In recent days, CBS News correspondent Sharyl Attkisson has come under criticism for an award she is due to accept later this week at the Conservative Political Action Conference, and yesterday, Media Matters for America called on the network “to reconsider [its] decision to legitimize a discredited, fringe organization by accepting AIM award at CPAC.” Everyone likes being recognized for their work. But Attkisson’s prize is a useful illustration of those cases when an award can bring an organization the wrong kind of recognition.

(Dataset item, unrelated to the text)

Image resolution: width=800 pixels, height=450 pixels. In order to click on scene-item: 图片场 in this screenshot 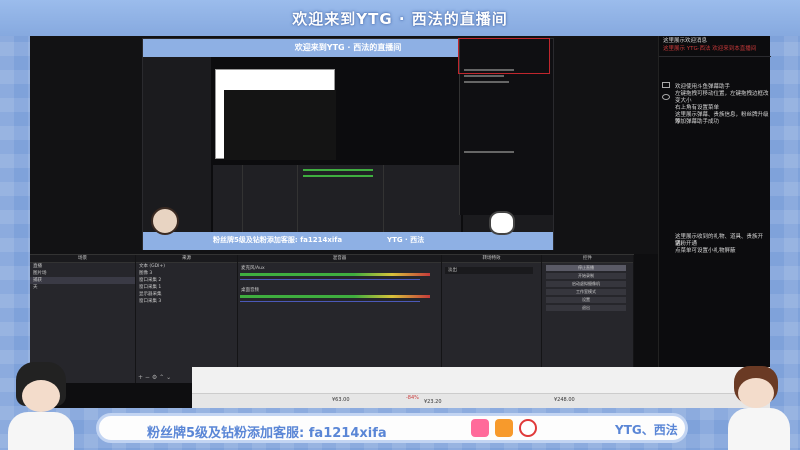, I will do `click(82, 274)`.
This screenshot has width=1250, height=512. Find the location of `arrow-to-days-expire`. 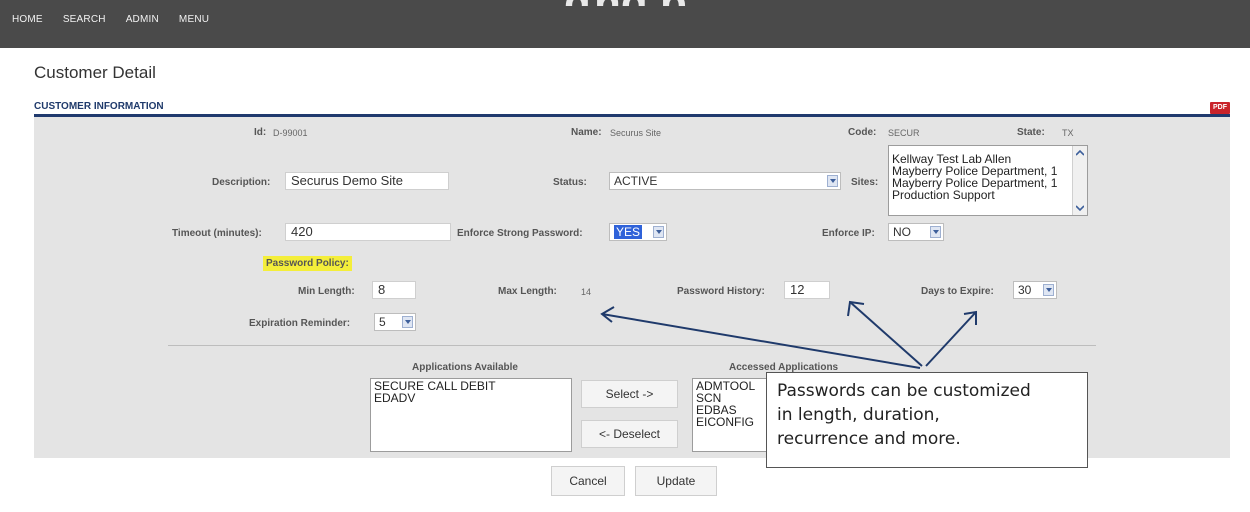

arrow-to-days-expire is located at coordinates (951, 339).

First, there’s the group conferring the prize. “Accuracy in Media” (AIM) peddles conspiracy theories ranging from assertions that President Obama is a socialist and a non-citizen to suggestions that mainstream media outlets encourage Occupy Wall Street protests to turn violent to boost ratings. The group has regularly criticized CBS and its affiliated networks for sins ranging from airing an episode of the legal drama The Good Wife that cast the Tea Party in a negative light to “tricking” Republican presidential candidates for agreeing with Obama administration policies in a primary debate. It’s not clear why CBS News wants Accuracy in Media’s approval or thinks it’s an organization that’s qualified to judge the network’s journalism.

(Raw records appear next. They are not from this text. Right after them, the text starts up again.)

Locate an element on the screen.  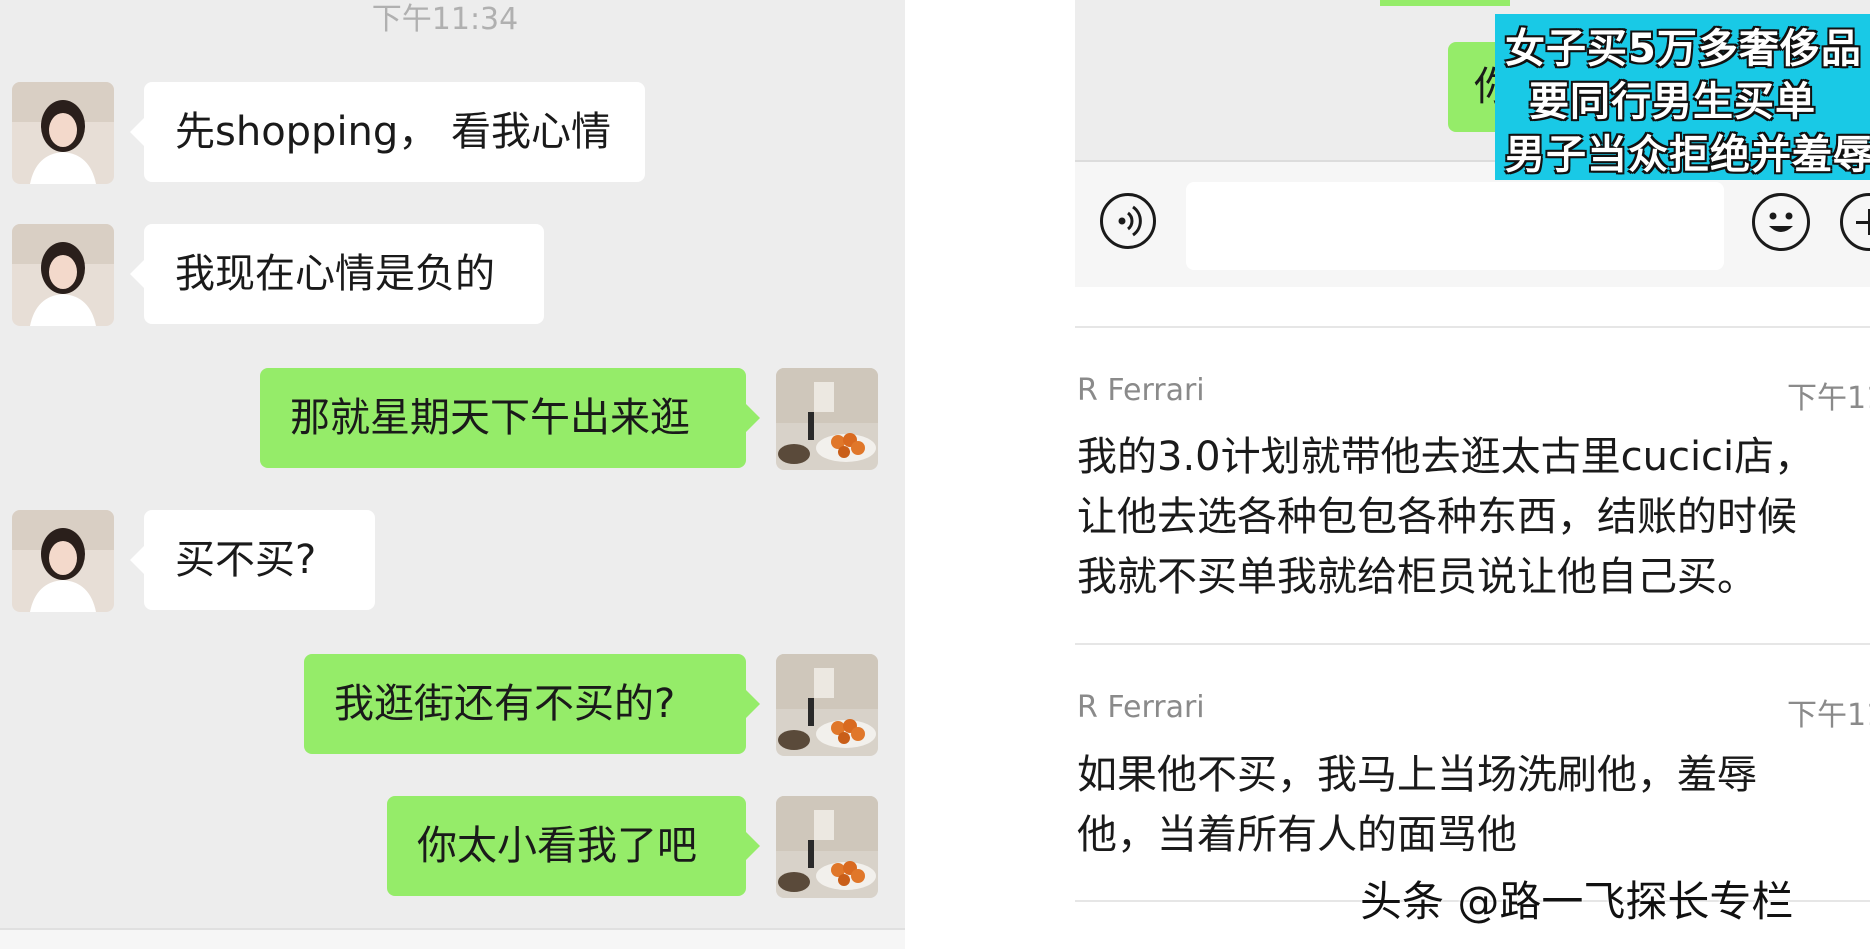
message-input is located at coordinates (1455, 226).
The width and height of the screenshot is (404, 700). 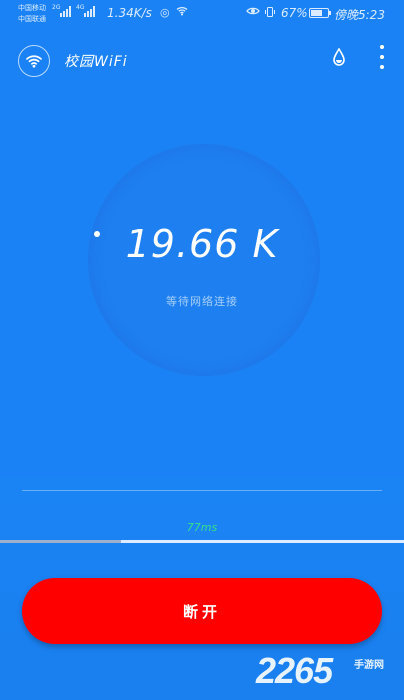 I want to click on watermark-brand: 2265, so click(x=294, y=670).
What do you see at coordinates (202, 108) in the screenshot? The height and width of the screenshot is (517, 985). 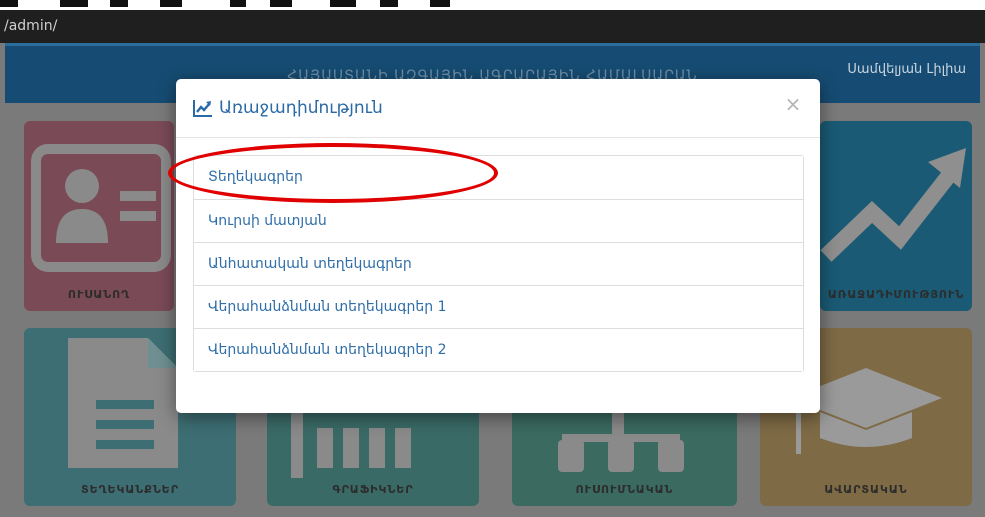 I see `line-chart-icon` at bounding box center [202, 108].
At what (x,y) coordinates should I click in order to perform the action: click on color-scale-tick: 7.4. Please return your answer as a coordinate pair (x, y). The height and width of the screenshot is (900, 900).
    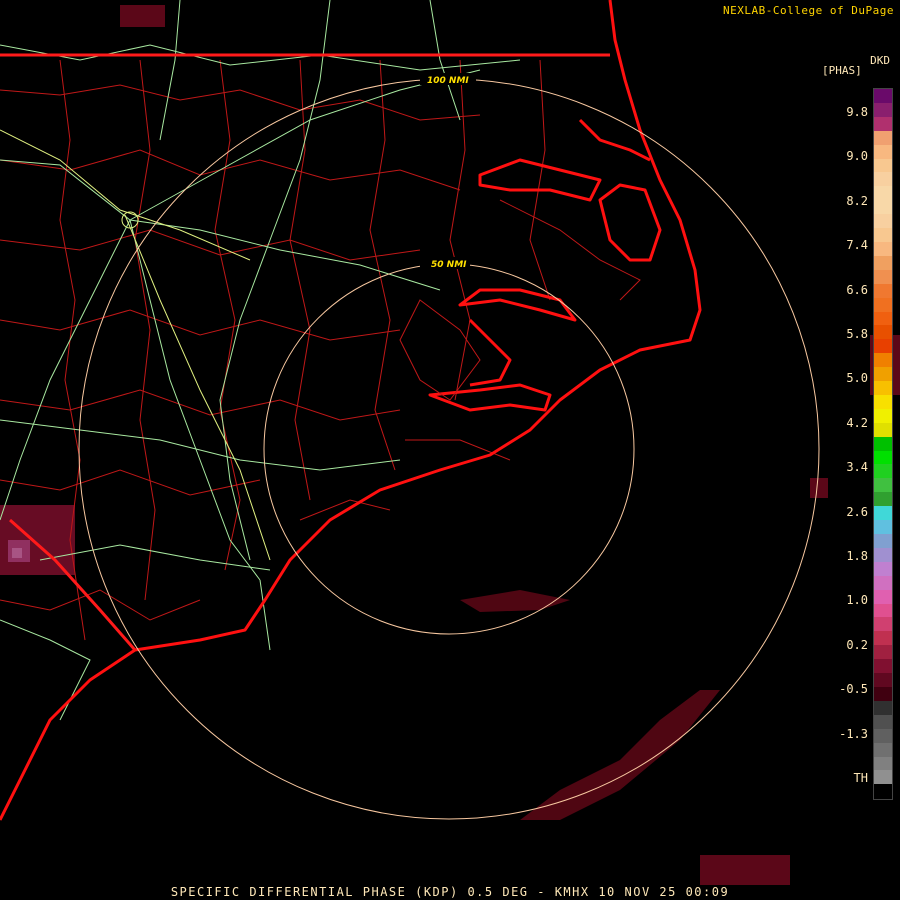
    Looking at the image, I should click on (857, 246).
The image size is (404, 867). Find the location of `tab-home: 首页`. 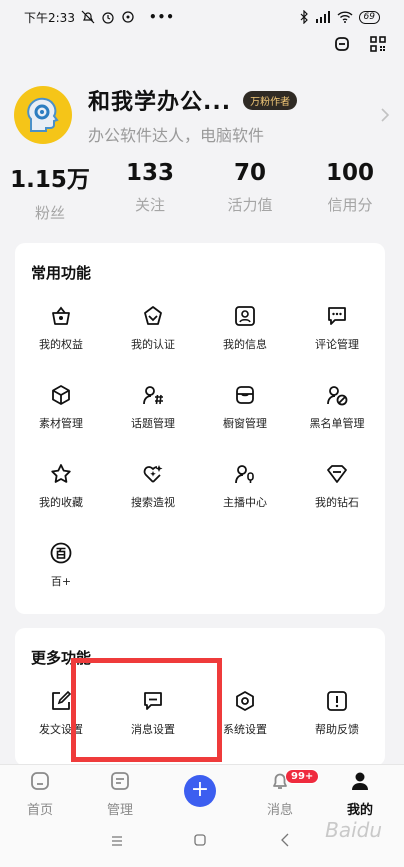

tab-home: 首页 is located at coordinates (40, 794).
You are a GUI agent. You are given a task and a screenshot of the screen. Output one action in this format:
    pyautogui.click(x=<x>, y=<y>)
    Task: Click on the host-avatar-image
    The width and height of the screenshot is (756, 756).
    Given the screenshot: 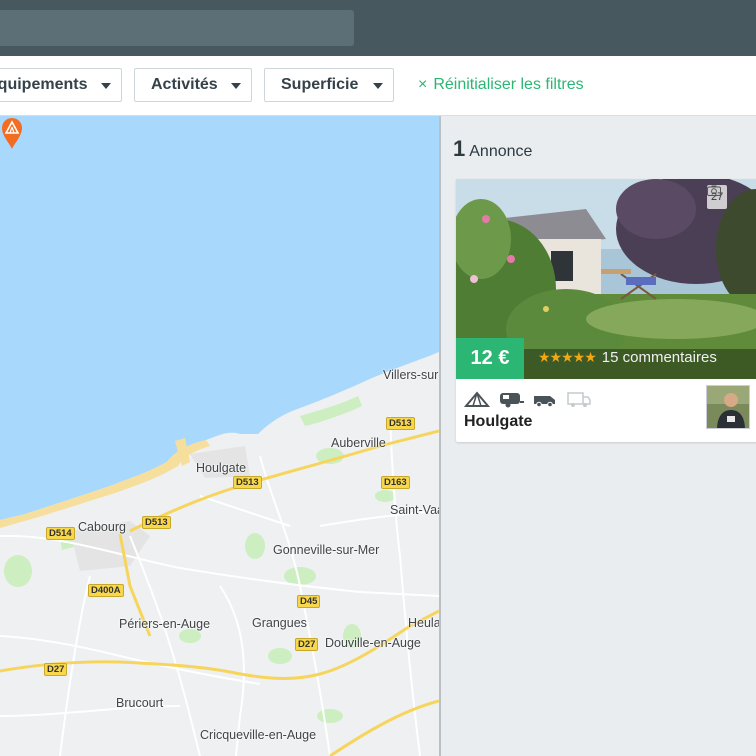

Then, there’s the prize itself. As my colleague Brad Johnson noted, Attkisson is being honored for her work on a report that purported to reveal that the Obama administration had funded 11 other failed green energy projects like Solyndra, but the numbers that underly that report don’t support Attkisson’s claims. Rather than proving that the administration dumped money into failing projects, Attkisson is counting organizations that never got federal money at all or who haven’t gone bankrupt. That’s not the kind of work that most news organizations would be excited to get the in spotlight: it’s more invigorating to truly land the evidence that nails the case you’re trying to make than to repackage weak numbers under a flashy headline.

None of this is to say that big news outlets should never accept awards from small organizations, or from interest groups who are excited to see their issues be recognized. But CBS News should reconsider Accuracy in Media’s award because it’s not particularly clear that AIM and CBS News have the same standards for what constitutes strong reporting. If AIM is honoring CBS News for reporting that is politically biased or unlikely to stand up under serious scrutiny, CBS News shouldn’t risk validating standards that it wouldn’t use on a day-to-day basis in evaluating its own work.